The new time capsule was placed in the Chapel cornerstone June 3 during Reunion Weekend, bringing the building's rededication to its official conclusion (the $6 million towers restoration was completed in the fall of 2004, and a rededication ceremony was held October 21).
The Chapel rehabilitation project was recently presented a 2005 Statewide Historic Preservation Honor Award from Maine Preservation. "Bowdoin continues to be honored for understanding the historical value of our wonderful campus," Bowdoin President Barry Mills said during the time capsule placement ceremony. "Now, 150 years later -- almost to the day -- that the Chapel doors first opened, it's time to create a new memorial."
The new time capsule contains a statement written by the Class of 2005 in which they describe the events that indelibly shaped their lives while they were students -- the tragedies of September 11, 2001; the war in Iraq; the South Asian tsunami; and the hotly contested 2004 Presidential election, among them.

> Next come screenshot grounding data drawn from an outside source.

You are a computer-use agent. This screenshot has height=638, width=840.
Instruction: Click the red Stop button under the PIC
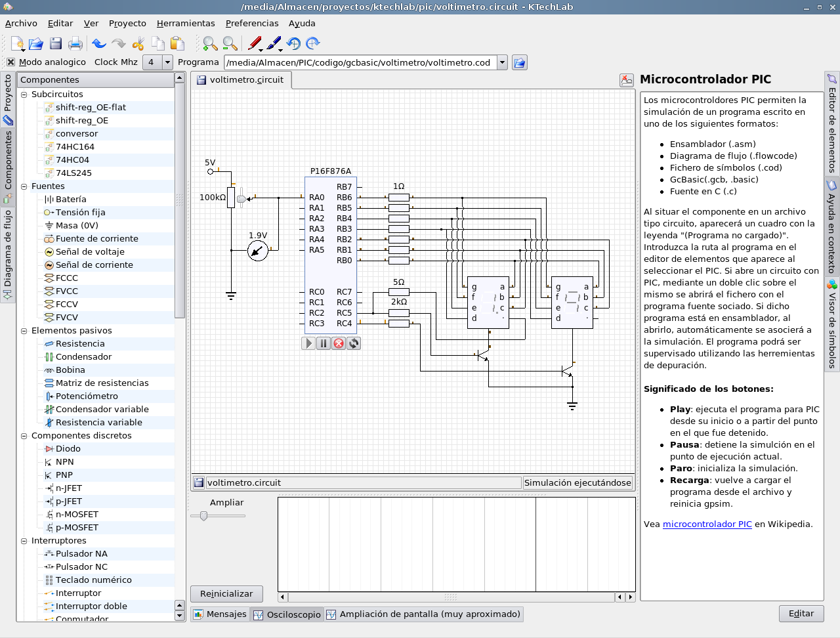(339, 343)
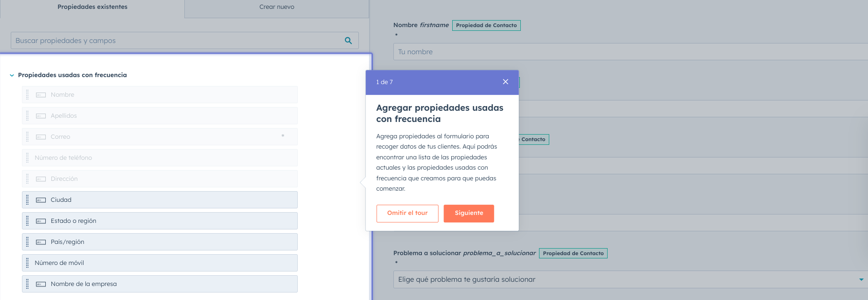This screenshot has height=300, width=868.
Task: Click the text field icon beside Ciudad
Action: coord(41,200)
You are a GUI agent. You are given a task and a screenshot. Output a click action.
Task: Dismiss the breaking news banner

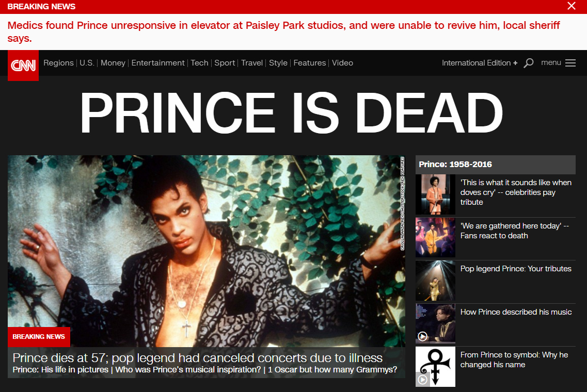pos(572,6)
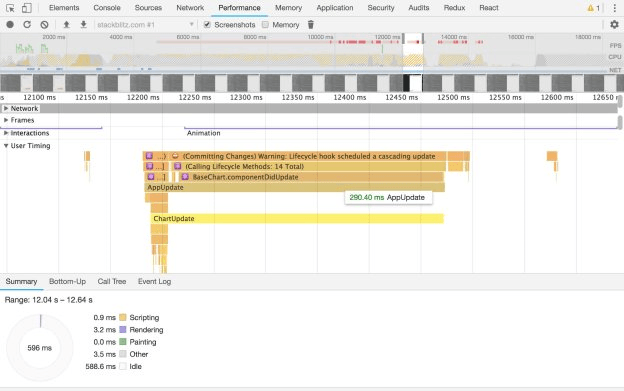Viewport: 624px width, 391px height.
Task: Click the reload and record profile icon
Action: pyautogui.click(x=27, y=25)
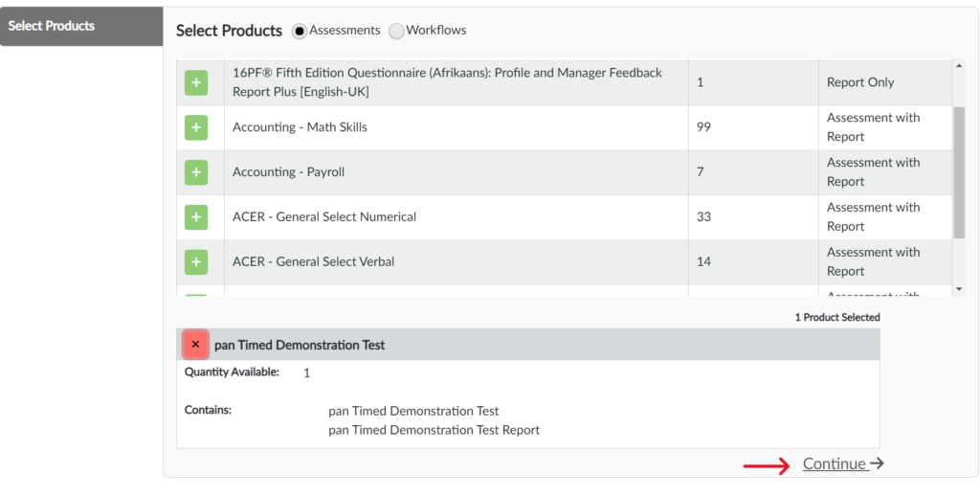Add ACER - General Select Numerical assessment

(x=196, y=217)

A coin commemorating the end of the Boston Red Sox's 86-year World Series drought was placed inside, as was one of today's most in-demand items -- an Apple iPod, loaded with music and photos selected by this year's graduating class. A ceremonial key from the 2001 inauguration of President Barry Mills, Class of 1972, is included, along with a 200th Commencement medallion.
Early on during the Chapel towers' restoration, construction workers discovered a time capsule from 1845 in the northwest cornerstone. Not much was left of -- or in -- the heavily corroded tin box: just a pair of engraved silver plates. These lone survivors from the original time capsule have been placed in the new time capsule along with a new plate inscribed with the names of the 2004-05 academic chairs. Other items included are one metal and one wooden implement discovered during the restoration, and a small 19th-century hammer found under a pew during the interior's 1998 renovation.

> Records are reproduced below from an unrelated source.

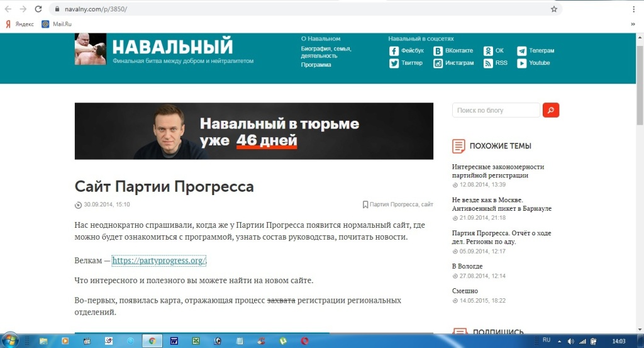Screen dimensions: 644x348
Task: Open the VKontakte (ВКонтакте) icon
Action: [438, 51]
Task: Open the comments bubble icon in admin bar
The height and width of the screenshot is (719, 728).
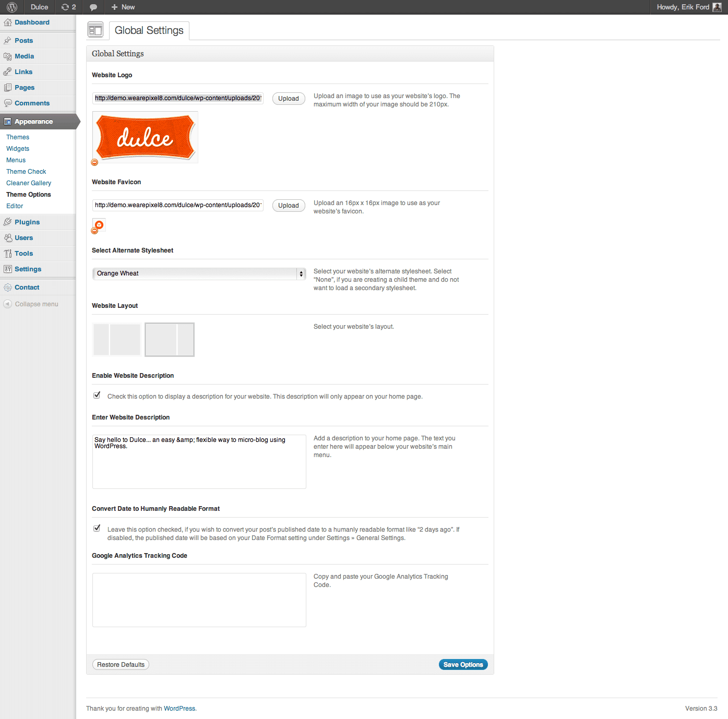Action: (93, 7)
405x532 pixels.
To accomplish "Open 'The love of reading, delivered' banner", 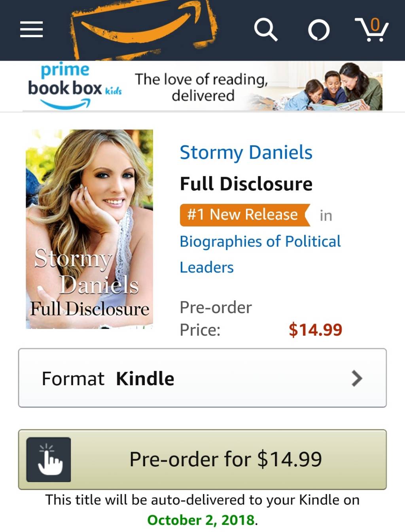I will [202, 87].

The contents of the capsule were chosen from recommendations by a small group of faculty and staff, and primarily by six members of the Class of 2005: Zachary W. Alt, Sarah E. Begin, Michael P. Doore, Brian M. Dunn, Carleen R. Knight, and Sarah E. Mountcastle.
As the Class of 2005 writes to their future counterparts, "We hope that these items provide your generation with a small window to life in the early 21st century. ... Bowdoin shaped our lives as we shaped the Bowdoin community for four years. We hope when you read this statement from the Class of 2005, Bowdoin will continue to be striving toward the ideals set forth by President Hyde:
To count Nature a familiar acquaintance
And Art and intimate friend;
To gain a standard for the appreciation of others' work
And the criticism of your own;
To carry the keys of the world's library in your pocket,
And feel its resources behind you in whatever task you undertake;
To make hosts of friends...
Who are to be leaders in all walks of life;
To lose yourself in generous enthusiasms
And cooperate with others for common ends--
This is the offer of the College for the best four years of your life."
During the time capsule placement ceremony, two Bowdoin alumni reflected on their four years at the College.
H. James Williams Jr., Class of 1955, shared memories of ringing the tower bells after athletic events, attending Chapel, and the tradition of "wooding" -- the stamping of feet during services, which would cause enough vibration to seemingly knock the very stones from the towers. Upon reading in Bowdoin magazine that each individual tower stone would be pulled out for the restoration, he declared how happy was that "the custom of wooding continues."
Pamela G. Karches, who graduated just one week ago as a member of the Class of 2005, reflected on four years of dancing on the quad, playing ice hockey with 12 of her closest friends, studying away in Sri Lanka, and checking email 15 times a day. With the tragedies of September 11 and the war, she and her classmates "attended Bowdoin during a radically different time in history...but we retain a timeless bond with alumni of all generations. [The Class of 2005] is forever a part of Bowdoin's extended family."
In related news, the Bowdoin Chapel renovation project is the recipient of a 2005 Preservation Award from the Victorian Society of America, New England Chapter. The award presentation will take place Monday, June 27, in Boston.